Abstract. Aerosol optical depth (AOD) has become a crucial metric for assessing global
climate change. Although global and regional AOD trends have been studied
extensively, it remains unclear what factors are driving the inter-decadal
variations in regional AOD and how to quantify the relative contribution of
each dominant factor. This study used a long-term (1980–2016) aerosol
dataset from the Modern-Era Retrospective Analysis for Research and
Applications, version 2 (MERRA-2) reanalysis, along with two satellite-based
AOD datasets (MODIS/Terra and MISR) from 2001 to 2016, to investigate the
long-term trends in global and regional aerosol loading. Statistical models
based on emission factors and meteorological parameters were developed to
identify the main factors driving the inter-decadal changes of regional AOD
and to quantify their contribution. Evaluation of the MERRA-2 AOD with the
ground-based measurements of AERONET indicated significant spatial agreement
on the global scale (r= 0.85, root-mean-square error = 0.12, mean fractional error = 38.7 %, fractional gross error = 9.86 % and index of agreement = 0.94). However, when AOD observations from the China
Aerosol Remote Sensing Network (CARSNET) were employed for independent
verification, the results showed that MERRA-2 AODs generally underestimated
CARSNET AODs in China (relative mean
bias = 0.72 and fractional gross error =-34.3 %).
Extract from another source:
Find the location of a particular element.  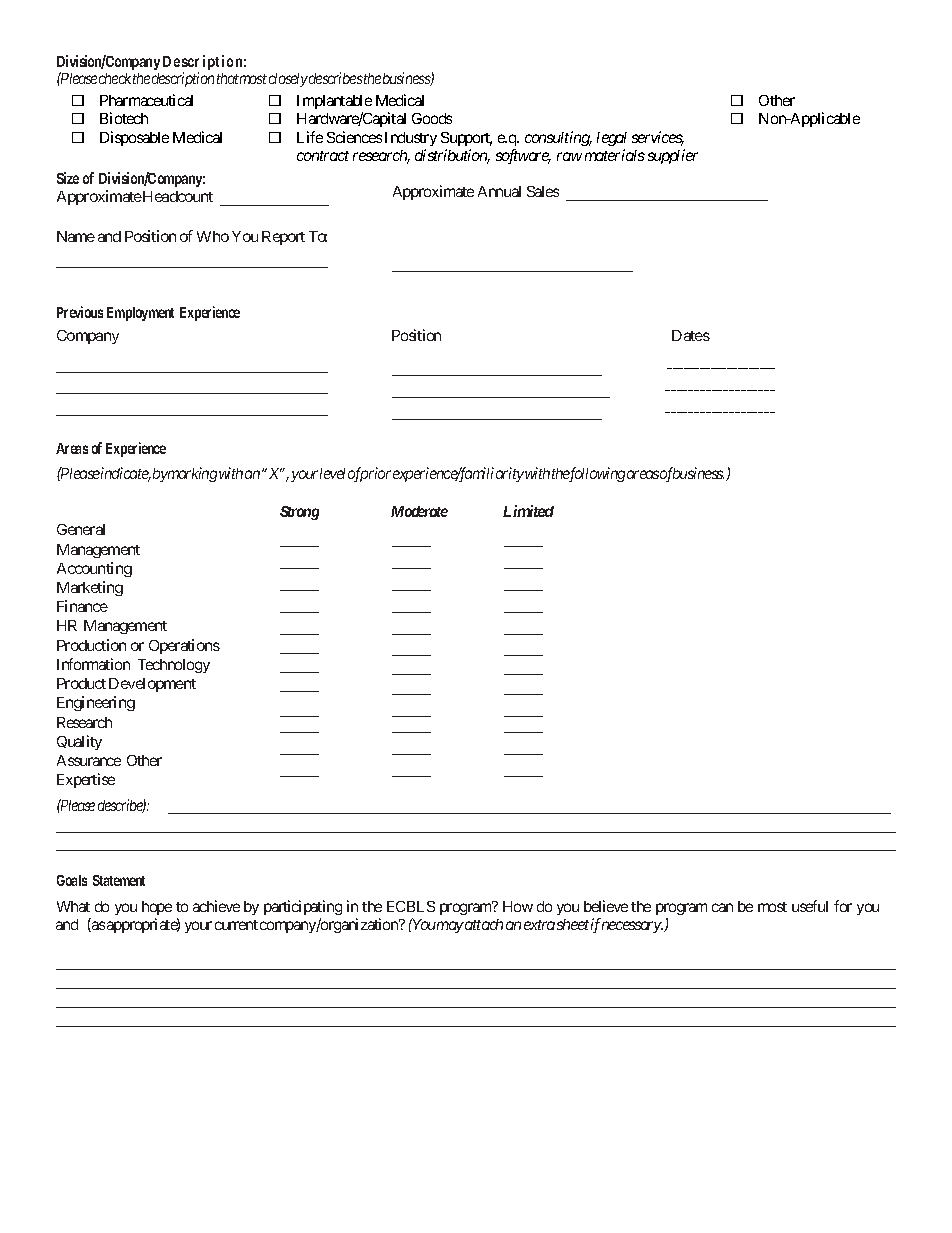

services is located at coordinates (658, 138).
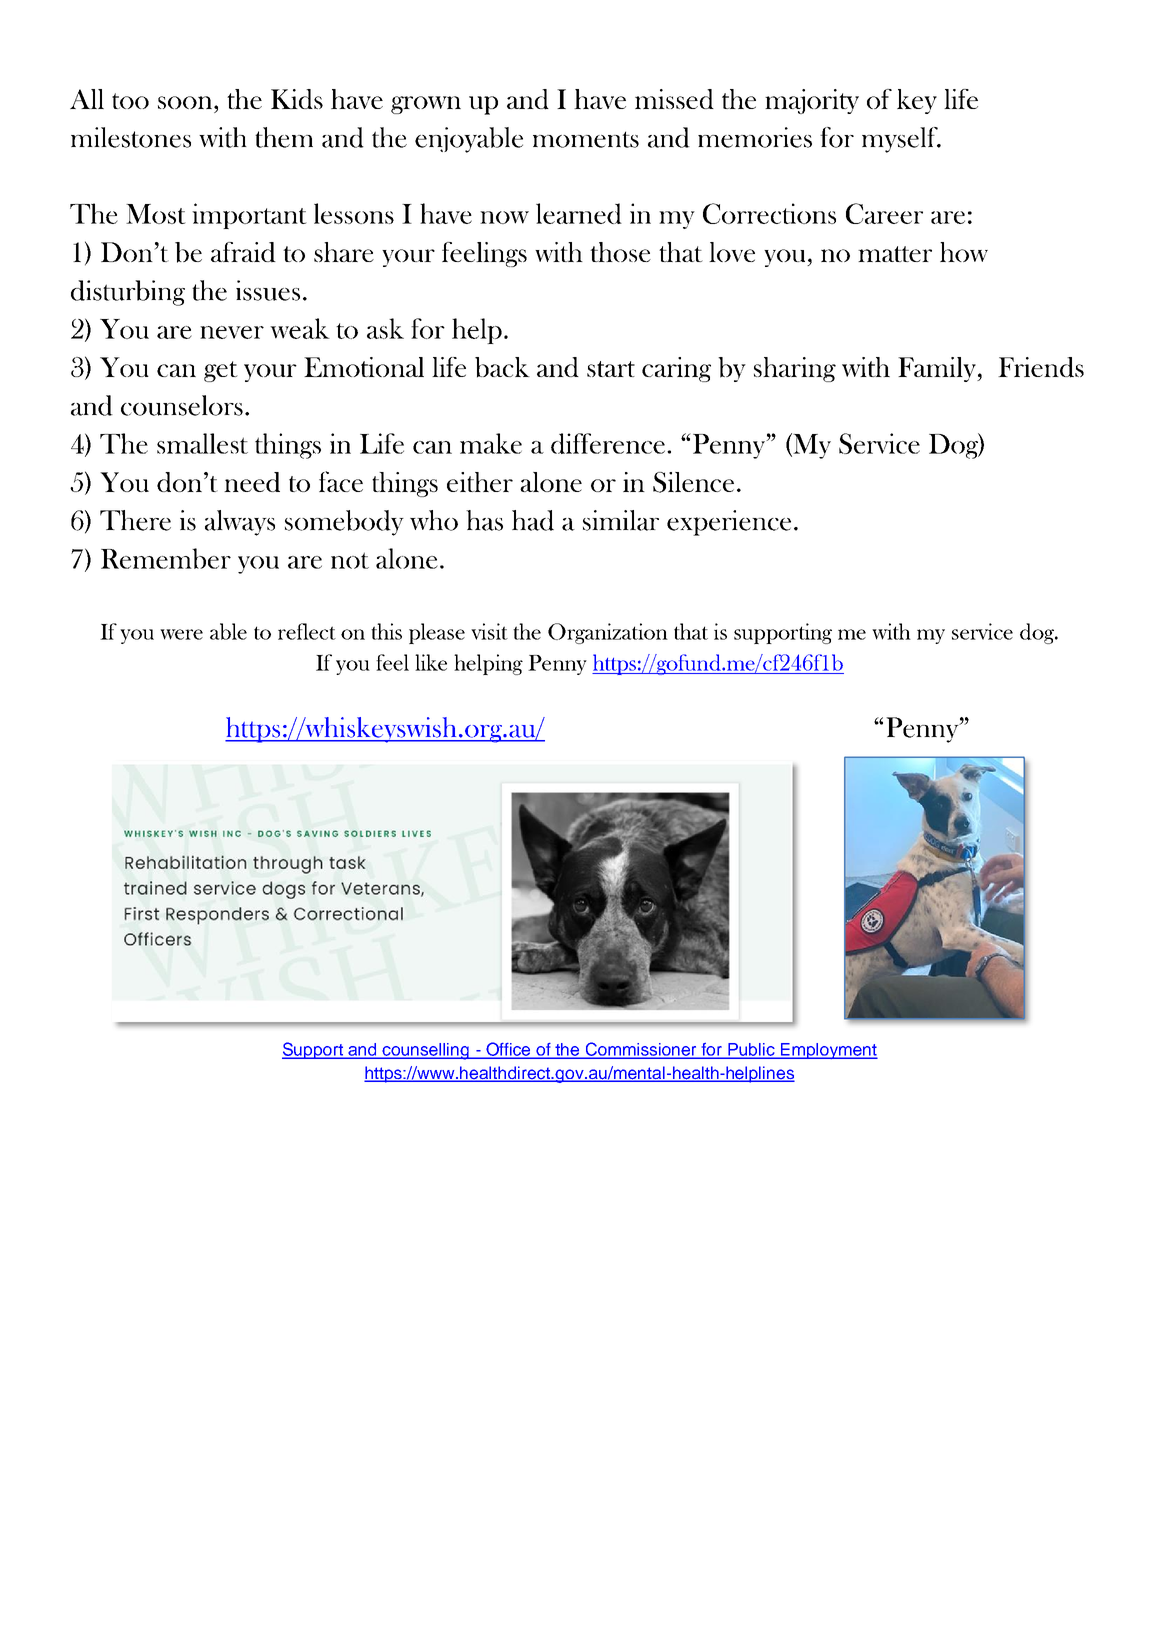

In general,
MERRA-2 was able to quantitatively reproduce the annual and seasonal AOD
trends on both regional and global scales, as observed by MODIS/Terra,
although some differences were found when compared to MISR. Over the 37-year
period in this study, significant decreasing trends were observed over
Europe and the eastern United States. In contrast, eastern China and southern
Asia showed AOD increases, but the increasing trend of the former reversed
sharply in the most recent decade. The statistical analyses suggested that
the meteorological parameters explained a larger proportion of the AOD
variability (20.4 %–72.8 %) over almost all regions of interest (ROIs) during 1980–2014 when compared with emission factors (0 %–56 %). Further analysis also showed that SO2 was the dominant emission factor, explaining 12.7 %–32.6 % of the variation in AOD over anthropogenic-aerosol-dominant regions, while black carbon or organic carbon was the leading factor over the biomass-burning-dominant (BBD) regions, contributing 24.0 %–27.7 % of the variation. Additionally, wind speed was found to be the leading meteorological parameter, explaining 11.8 %–30.3 % of the variance over the mineral-dust-dominant regions, while ambient humidity (including soil moisture and relative humidity) was the top meteorological parameter over the BBD regions, accounting for 11.7 %–35.5 % of the variation. The results of this study indicate that the variation in meteorological parameters is a key factor in determining the inter-decadal change in regional AOD.